OnLive Fully Detailed in Columbia University Presentation

OnLive Fully Detailed in Columbia University Presentation

OnLive is a service that could completely change the way we play videogames, or at least add a new viable possibility.

When OnLive was first announced, it sounded great, but many of us probably weren't exactly sure how it would work. Now, every question you might have had and more have been answered in a presentation done by Steve Perlman, founder and CEO of OnLive, for Columbia University.

The accompanying video is the first of five parts available on YouTube, with the entire presentation lasting around 50 minutes. The basic premise of OnLive is that it can stream any game to virtually any device and allow you to play high-end games like Crysis at full settings with no lag. It might seem like a pipe dream, but after watching this presentation it looks like OnLive really could pull it off.

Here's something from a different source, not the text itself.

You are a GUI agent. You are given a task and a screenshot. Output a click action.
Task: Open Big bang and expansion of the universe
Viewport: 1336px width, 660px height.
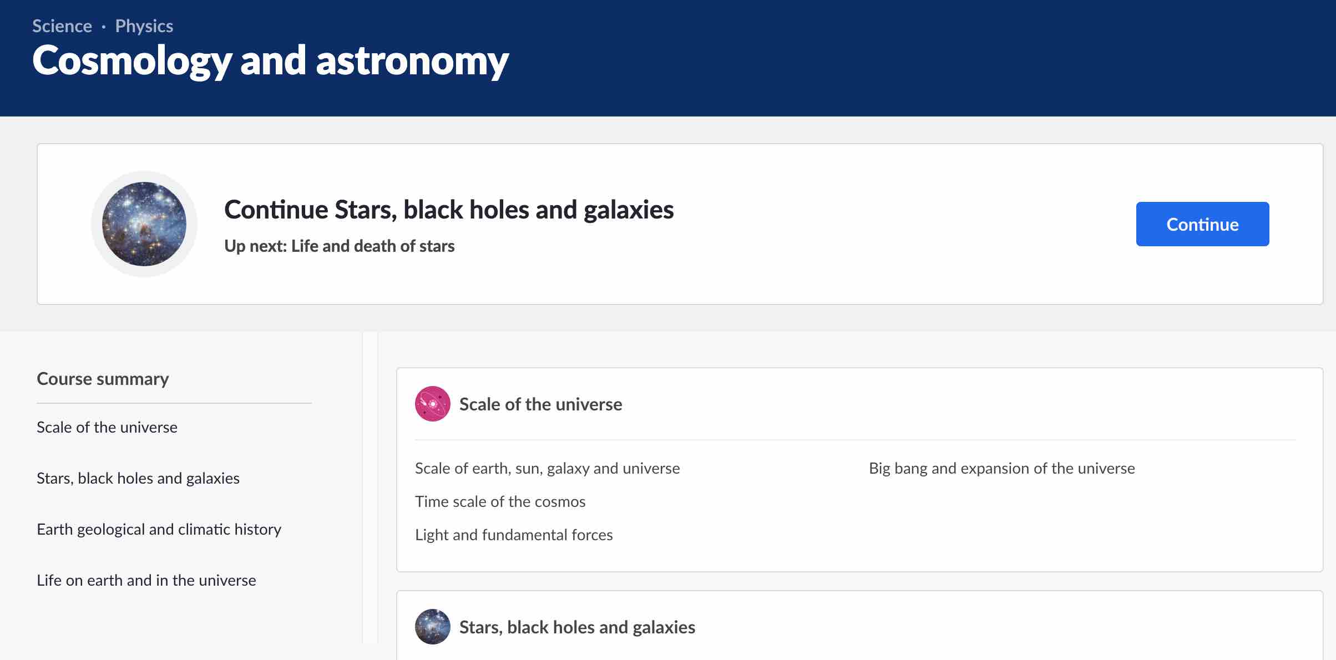point(1001,469)
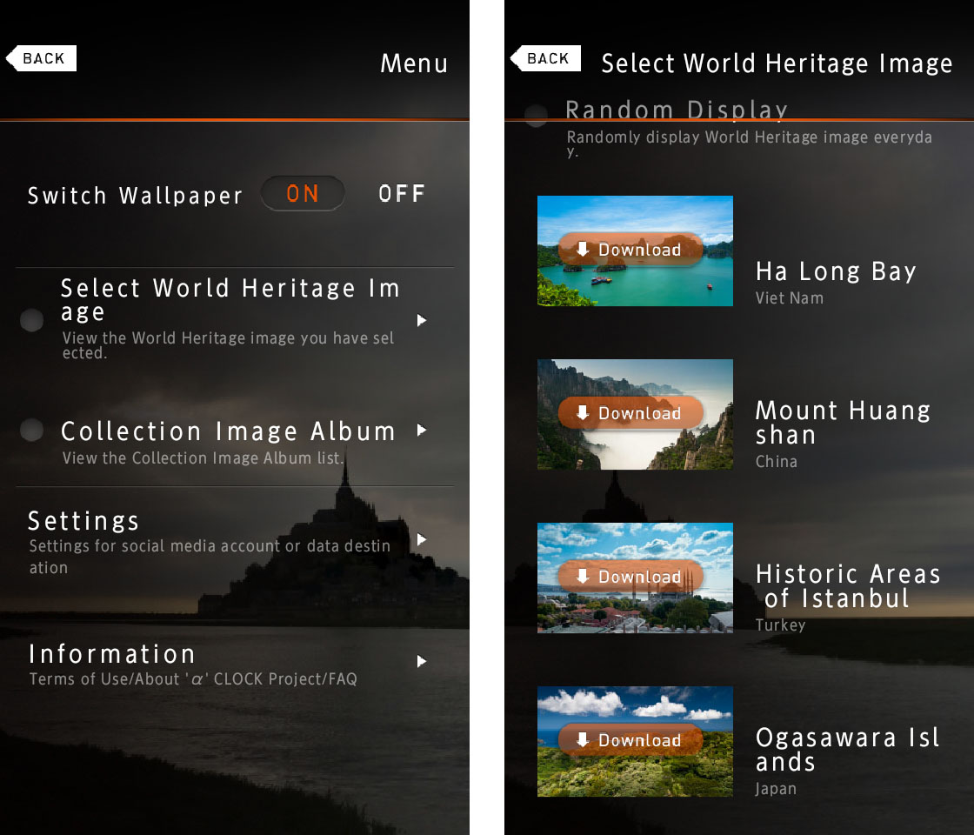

Perlman strikes me as anything but a snake-oil salesman, not only knowing everything about his product and what OnLive would have to do to succeed, but also a lot about games too. After reading about the OnLive executive team, there is a huge amount of pedigree and knowledge behind this product. Very importantly, Perlman says that OnLive is open to all types of payment models. Publishers would see more money by putting their games on OnLive rather than selling them through physical stores, and the service could work exactly like Steam or be even more flexible.

The only sticking point I see is in the controller situation. To reduce latency, OnLive will require its own controllers, as those made by Microsoft or Sony use a protocol that mucks up the works as more and more are added to a game. I would have no problem with this as long as it were still possible to use more unique controllers like Wii Remotes, albeit OnLive versions.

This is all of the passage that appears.